Count the lines in the rows below that contain the string "button". Give only the number.

=== EXTRACTED DATA ===

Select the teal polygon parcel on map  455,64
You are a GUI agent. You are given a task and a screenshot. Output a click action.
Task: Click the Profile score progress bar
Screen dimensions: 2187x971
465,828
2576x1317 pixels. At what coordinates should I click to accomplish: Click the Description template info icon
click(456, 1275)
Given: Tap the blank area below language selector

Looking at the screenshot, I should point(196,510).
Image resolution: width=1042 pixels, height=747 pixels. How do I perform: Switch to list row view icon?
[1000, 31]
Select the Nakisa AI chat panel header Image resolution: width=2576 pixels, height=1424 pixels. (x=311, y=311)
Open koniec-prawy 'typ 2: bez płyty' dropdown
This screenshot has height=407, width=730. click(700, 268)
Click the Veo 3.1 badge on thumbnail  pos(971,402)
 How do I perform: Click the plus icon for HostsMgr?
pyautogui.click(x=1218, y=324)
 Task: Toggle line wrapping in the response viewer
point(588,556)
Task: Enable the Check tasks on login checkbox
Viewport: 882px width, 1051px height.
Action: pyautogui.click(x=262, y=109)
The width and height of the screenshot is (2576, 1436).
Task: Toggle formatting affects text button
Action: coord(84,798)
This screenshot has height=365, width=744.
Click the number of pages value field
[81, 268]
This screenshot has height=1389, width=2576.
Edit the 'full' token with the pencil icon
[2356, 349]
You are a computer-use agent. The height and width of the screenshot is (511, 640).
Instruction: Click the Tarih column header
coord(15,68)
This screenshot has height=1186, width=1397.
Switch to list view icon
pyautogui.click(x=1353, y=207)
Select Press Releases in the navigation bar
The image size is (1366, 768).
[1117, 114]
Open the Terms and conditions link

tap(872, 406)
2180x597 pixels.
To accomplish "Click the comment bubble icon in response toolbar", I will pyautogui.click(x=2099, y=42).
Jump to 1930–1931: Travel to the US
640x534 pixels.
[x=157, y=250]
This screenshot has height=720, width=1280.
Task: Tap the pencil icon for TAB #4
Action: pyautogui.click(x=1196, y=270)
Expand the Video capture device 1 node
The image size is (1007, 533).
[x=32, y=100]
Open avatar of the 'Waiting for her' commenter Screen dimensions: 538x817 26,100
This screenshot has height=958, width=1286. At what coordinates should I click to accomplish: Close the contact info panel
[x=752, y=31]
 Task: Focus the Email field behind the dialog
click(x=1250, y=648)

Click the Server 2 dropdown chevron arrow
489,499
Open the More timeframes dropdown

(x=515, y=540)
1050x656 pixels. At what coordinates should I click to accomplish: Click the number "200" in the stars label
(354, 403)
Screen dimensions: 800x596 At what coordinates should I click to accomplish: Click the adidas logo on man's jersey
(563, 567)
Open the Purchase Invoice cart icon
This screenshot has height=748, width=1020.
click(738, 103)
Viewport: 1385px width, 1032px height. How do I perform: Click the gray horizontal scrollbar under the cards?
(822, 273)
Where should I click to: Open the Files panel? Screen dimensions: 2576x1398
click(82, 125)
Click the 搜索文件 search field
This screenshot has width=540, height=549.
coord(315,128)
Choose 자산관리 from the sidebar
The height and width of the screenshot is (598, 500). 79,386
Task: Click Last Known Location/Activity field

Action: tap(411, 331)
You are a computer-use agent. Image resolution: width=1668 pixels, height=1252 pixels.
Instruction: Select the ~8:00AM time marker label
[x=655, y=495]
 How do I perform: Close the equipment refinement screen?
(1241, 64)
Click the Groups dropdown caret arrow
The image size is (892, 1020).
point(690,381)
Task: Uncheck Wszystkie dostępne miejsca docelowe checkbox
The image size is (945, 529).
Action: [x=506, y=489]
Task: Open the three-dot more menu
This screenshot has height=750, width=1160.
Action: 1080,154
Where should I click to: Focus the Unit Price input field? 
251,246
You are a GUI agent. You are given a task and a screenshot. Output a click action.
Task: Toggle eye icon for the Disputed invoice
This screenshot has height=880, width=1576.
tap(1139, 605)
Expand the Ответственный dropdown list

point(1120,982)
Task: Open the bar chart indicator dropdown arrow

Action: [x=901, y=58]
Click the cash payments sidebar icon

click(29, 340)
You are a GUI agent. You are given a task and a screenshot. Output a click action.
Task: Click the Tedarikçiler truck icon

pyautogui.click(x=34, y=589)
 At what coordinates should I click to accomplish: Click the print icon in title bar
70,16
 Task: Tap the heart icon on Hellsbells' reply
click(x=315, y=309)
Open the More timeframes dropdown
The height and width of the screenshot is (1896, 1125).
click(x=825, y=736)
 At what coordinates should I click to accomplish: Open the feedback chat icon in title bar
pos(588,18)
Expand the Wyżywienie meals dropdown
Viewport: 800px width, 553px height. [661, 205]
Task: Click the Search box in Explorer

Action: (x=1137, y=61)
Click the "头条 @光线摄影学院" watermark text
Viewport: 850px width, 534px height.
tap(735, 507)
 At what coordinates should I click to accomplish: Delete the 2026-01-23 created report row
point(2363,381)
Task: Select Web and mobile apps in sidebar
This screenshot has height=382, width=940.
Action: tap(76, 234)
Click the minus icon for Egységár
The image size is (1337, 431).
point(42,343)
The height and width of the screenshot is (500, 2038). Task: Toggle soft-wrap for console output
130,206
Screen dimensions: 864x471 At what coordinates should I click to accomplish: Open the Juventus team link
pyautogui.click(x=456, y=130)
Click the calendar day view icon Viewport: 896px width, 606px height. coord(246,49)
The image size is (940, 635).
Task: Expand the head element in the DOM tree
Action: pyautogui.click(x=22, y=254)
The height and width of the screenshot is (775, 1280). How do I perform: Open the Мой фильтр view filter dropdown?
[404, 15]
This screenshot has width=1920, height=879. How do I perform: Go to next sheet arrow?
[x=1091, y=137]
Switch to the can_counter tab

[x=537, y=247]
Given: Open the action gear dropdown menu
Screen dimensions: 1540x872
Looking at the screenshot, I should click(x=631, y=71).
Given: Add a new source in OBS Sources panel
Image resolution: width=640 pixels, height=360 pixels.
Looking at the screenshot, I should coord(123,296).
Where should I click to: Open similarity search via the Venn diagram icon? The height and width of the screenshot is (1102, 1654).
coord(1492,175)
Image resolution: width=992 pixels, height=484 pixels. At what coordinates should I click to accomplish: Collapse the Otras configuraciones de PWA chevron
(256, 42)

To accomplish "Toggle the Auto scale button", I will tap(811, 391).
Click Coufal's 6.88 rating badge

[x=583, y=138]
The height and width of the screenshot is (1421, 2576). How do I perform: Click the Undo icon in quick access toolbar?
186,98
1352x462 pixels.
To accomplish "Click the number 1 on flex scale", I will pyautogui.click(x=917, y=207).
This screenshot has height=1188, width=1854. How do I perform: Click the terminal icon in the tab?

===

--- WRITTEN ANSWER ---
2